DATA Block Start
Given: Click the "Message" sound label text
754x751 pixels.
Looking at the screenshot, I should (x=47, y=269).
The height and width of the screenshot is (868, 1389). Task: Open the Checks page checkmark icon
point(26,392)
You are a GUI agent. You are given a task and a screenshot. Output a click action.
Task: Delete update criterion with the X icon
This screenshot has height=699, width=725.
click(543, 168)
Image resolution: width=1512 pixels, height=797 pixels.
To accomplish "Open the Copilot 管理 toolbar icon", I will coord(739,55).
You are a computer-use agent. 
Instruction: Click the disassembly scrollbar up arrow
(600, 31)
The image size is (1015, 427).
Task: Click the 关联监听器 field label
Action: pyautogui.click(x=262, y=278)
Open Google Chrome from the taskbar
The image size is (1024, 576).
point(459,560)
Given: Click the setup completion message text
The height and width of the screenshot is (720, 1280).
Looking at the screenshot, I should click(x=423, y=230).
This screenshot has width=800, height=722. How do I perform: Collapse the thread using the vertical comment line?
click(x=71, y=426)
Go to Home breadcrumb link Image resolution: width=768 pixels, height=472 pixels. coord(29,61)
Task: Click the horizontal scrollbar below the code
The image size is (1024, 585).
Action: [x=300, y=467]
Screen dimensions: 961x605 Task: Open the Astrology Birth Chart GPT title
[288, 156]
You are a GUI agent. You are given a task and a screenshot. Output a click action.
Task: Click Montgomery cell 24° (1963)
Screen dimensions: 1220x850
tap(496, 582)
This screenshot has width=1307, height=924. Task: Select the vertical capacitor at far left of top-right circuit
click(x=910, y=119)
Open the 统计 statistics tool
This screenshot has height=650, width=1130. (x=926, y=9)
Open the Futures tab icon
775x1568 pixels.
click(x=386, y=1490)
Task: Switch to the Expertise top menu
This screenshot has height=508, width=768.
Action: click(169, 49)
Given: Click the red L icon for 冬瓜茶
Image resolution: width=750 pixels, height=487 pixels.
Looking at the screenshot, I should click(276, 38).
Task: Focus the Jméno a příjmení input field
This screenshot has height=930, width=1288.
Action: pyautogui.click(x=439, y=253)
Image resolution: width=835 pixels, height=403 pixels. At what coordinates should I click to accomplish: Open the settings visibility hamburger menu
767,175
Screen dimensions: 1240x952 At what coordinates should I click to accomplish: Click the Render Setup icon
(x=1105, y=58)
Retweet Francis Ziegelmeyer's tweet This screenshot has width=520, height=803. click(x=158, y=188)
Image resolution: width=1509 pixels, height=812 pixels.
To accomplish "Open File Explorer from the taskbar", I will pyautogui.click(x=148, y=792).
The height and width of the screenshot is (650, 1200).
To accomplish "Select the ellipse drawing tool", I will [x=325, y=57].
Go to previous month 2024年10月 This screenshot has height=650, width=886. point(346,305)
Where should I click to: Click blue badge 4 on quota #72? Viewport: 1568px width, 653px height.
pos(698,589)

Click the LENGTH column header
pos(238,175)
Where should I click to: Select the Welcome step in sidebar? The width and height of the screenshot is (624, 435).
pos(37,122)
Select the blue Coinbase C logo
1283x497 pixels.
DATA Block End
EXERCISE DIRECTIONS: What you give back should be only the lines of the records above, starting at the line with "The height and width of the screenshot is (868, 1389)." and ending at the line with "Task: Delete update criterion with the X icon", restated word for word.

ANSWER TO THIS EXERCISE:
The height and width of the screenshot is (868, 1389). Task: Open the Checks page checkmark icon
point(26,392)
You are a GUI agent. You are given a task and a screenshot. Output a click action.
Task: Delete update criterion with the X icon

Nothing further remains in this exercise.